What you are asked to do »
The response should be the lines of the data, starting at the first and ending at the one that contains "Task: Open the Add-ons menu", copied without change.

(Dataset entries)
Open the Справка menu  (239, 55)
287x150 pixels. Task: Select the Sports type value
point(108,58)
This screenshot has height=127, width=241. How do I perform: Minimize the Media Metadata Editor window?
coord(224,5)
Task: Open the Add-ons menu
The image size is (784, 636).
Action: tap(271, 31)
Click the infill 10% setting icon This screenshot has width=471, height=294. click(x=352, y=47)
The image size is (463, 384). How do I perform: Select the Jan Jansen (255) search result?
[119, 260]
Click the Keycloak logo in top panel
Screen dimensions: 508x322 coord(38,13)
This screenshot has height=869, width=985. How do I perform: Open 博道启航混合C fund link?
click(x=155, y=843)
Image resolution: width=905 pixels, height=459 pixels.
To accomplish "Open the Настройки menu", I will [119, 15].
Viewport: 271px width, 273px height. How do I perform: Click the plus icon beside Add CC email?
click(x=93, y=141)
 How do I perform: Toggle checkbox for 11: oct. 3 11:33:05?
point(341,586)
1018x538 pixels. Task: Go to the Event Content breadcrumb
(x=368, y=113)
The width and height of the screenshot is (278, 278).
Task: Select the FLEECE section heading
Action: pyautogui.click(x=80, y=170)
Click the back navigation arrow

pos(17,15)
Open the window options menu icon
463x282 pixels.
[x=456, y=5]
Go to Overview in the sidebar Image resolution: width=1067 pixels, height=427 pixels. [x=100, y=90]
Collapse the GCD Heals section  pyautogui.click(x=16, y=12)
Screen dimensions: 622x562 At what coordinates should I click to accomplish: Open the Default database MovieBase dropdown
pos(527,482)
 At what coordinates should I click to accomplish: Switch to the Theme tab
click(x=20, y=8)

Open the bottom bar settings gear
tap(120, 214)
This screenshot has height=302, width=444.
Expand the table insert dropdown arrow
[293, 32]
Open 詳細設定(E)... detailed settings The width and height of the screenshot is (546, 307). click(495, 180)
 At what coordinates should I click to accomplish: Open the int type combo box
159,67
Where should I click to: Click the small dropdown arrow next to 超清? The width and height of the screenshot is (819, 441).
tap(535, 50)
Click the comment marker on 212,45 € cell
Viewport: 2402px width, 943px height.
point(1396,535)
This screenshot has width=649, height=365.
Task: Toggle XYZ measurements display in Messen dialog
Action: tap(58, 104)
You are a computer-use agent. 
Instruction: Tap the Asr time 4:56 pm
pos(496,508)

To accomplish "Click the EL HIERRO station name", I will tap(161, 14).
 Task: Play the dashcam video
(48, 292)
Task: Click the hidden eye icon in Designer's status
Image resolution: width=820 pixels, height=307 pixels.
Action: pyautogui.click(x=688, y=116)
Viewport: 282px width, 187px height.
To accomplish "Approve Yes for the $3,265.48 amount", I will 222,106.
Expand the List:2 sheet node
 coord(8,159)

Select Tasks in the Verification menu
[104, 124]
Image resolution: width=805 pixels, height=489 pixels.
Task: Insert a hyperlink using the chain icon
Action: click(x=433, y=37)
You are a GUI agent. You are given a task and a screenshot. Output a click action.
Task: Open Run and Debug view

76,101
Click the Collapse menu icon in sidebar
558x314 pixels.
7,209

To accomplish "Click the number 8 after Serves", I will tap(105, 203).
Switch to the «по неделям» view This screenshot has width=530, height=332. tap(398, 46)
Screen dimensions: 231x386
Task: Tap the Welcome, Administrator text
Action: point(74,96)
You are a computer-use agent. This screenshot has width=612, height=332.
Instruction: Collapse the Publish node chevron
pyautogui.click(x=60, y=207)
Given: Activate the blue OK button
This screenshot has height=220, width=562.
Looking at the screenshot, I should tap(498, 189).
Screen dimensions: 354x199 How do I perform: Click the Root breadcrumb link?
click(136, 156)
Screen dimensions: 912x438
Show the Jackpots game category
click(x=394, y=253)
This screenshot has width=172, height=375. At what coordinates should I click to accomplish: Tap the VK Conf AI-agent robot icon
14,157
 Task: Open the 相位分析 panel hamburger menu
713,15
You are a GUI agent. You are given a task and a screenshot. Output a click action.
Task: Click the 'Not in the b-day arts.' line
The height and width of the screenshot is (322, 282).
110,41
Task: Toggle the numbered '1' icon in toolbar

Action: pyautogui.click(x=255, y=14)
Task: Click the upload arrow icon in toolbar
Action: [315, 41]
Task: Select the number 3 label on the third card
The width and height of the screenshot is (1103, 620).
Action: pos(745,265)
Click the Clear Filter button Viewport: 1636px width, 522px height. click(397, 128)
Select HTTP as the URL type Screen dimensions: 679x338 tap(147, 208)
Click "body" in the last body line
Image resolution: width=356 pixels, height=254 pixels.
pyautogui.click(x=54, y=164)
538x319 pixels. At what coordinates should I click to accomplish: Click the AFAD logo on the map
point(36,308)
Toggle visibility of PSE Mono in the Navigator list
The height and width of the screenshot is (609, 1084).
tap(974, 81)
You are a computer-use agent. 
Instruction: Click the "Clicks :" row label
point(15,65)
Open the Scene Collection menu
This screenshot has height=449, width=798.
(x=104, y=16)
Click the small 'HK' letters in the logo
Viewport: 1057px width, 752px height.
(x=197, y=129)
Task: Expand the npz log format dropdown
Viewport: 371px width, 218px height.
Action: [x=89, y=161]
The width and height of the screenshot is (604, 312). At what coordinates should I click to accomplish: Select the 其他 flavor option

Answer to this task »
Open the Справка menu  (239, 55)
287x150 pixels. Task: Select the Sports type value
point(108,58)
This screenshot has height=127, width=241. How do I perform: Minimize the Media Metadata Editor window?
coord(224,5)
Task: Open the Add-ons menu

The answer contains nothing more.